▶ **DATA SUPPLIED**
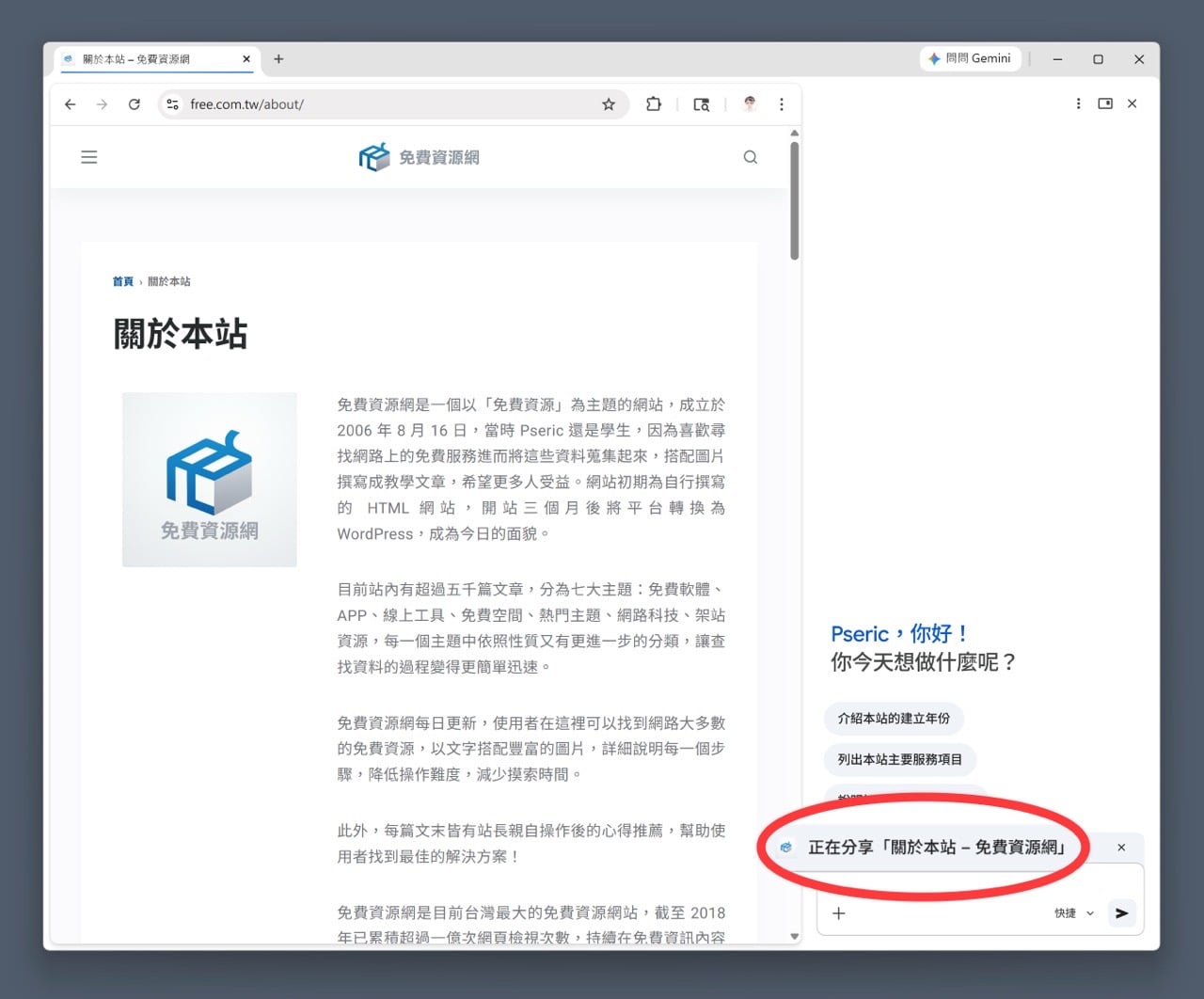Open the site hamburger menu
This screenshot has height=999, width=1204.
coord(89,157)
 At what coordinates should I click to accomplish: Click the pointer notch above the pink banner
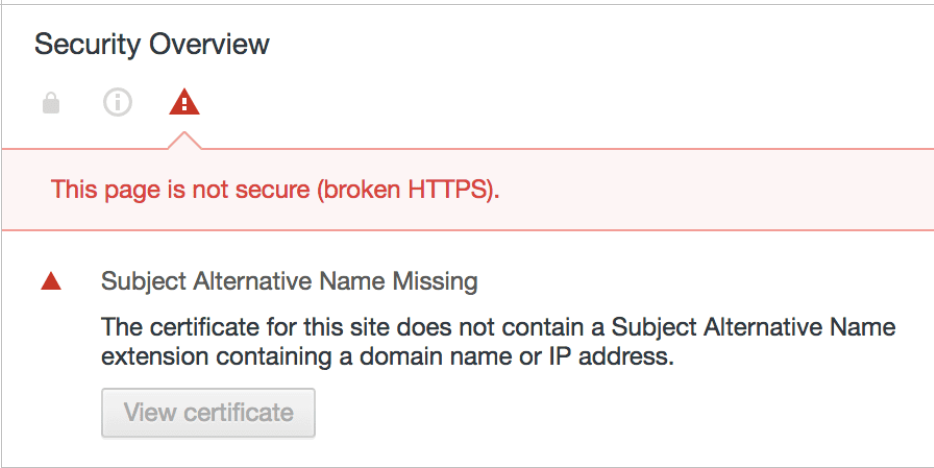pyautogui.click(x=185, y=141)
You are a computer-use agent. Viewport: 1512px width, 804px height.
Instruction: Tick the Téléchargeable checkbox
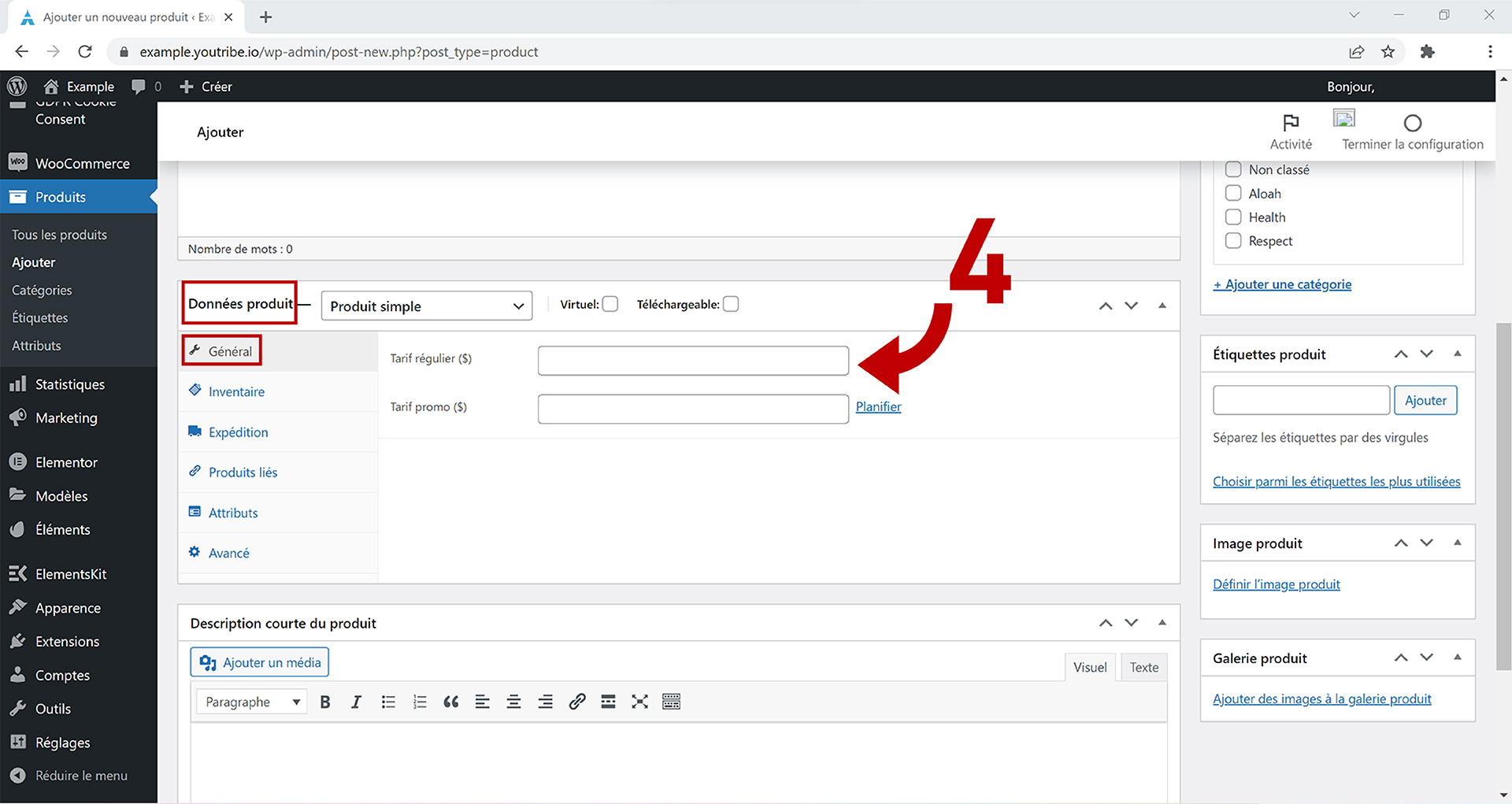tap(731, 305)
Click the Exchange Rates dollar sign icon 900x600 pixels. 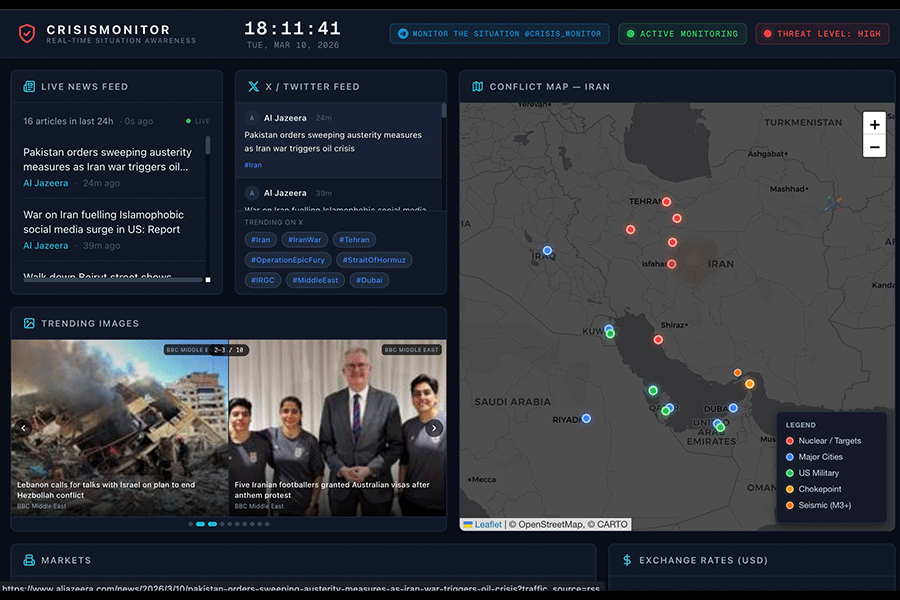[x=627, y=561]
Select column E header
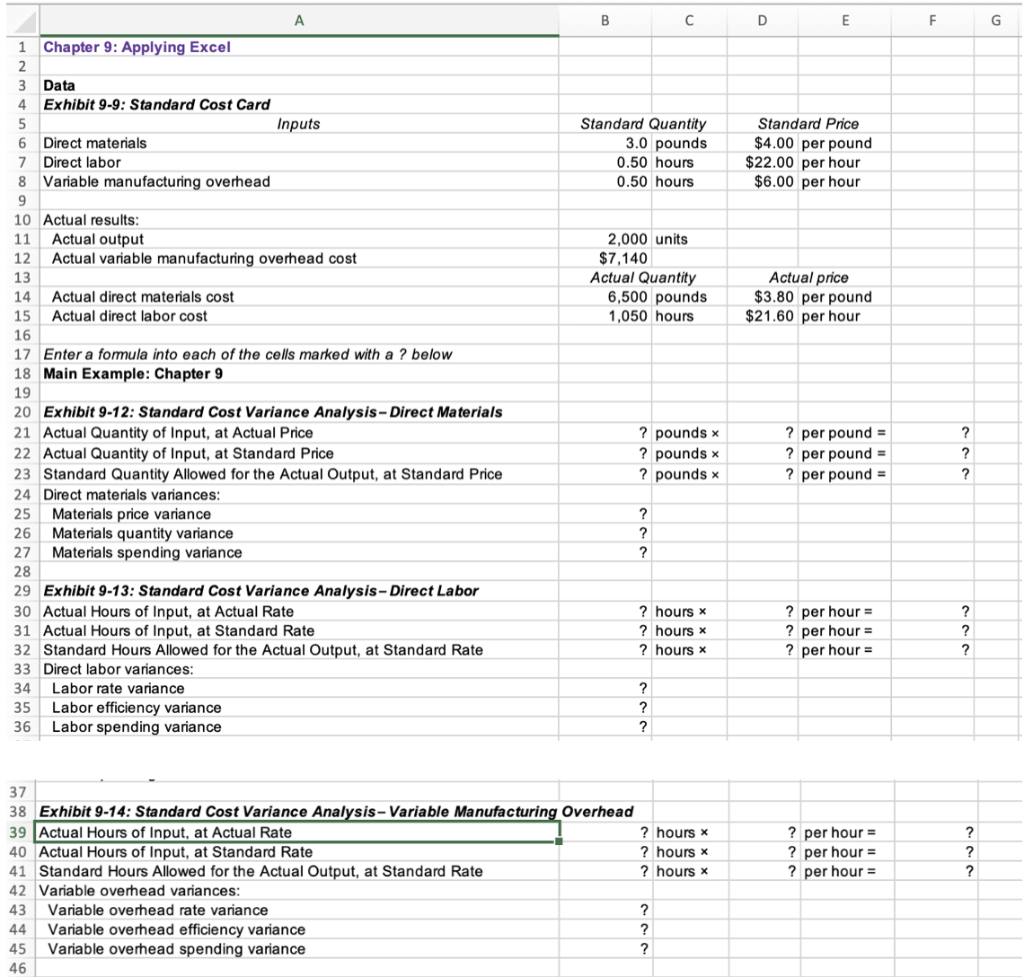The height and width of the screenshot is (977, 1024). pyautogui.click(x=845, y=19)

▶ **WHAT YOU SHOULD DO**
Copy the rows word for word, from the first line up to and including the line that contains "pyautogui.click(x=185, y=141)". Omit the pictures.

▶ **SOLUTION TO THIS PROBLEM**
Open the site hamburger menu
This screenshot has height=999, width=1204.
coord(89,157)
 At what coordinates should I click to accomplish: Click the pointer notch above the pink banner
pyautogui.click(x=185, y=141)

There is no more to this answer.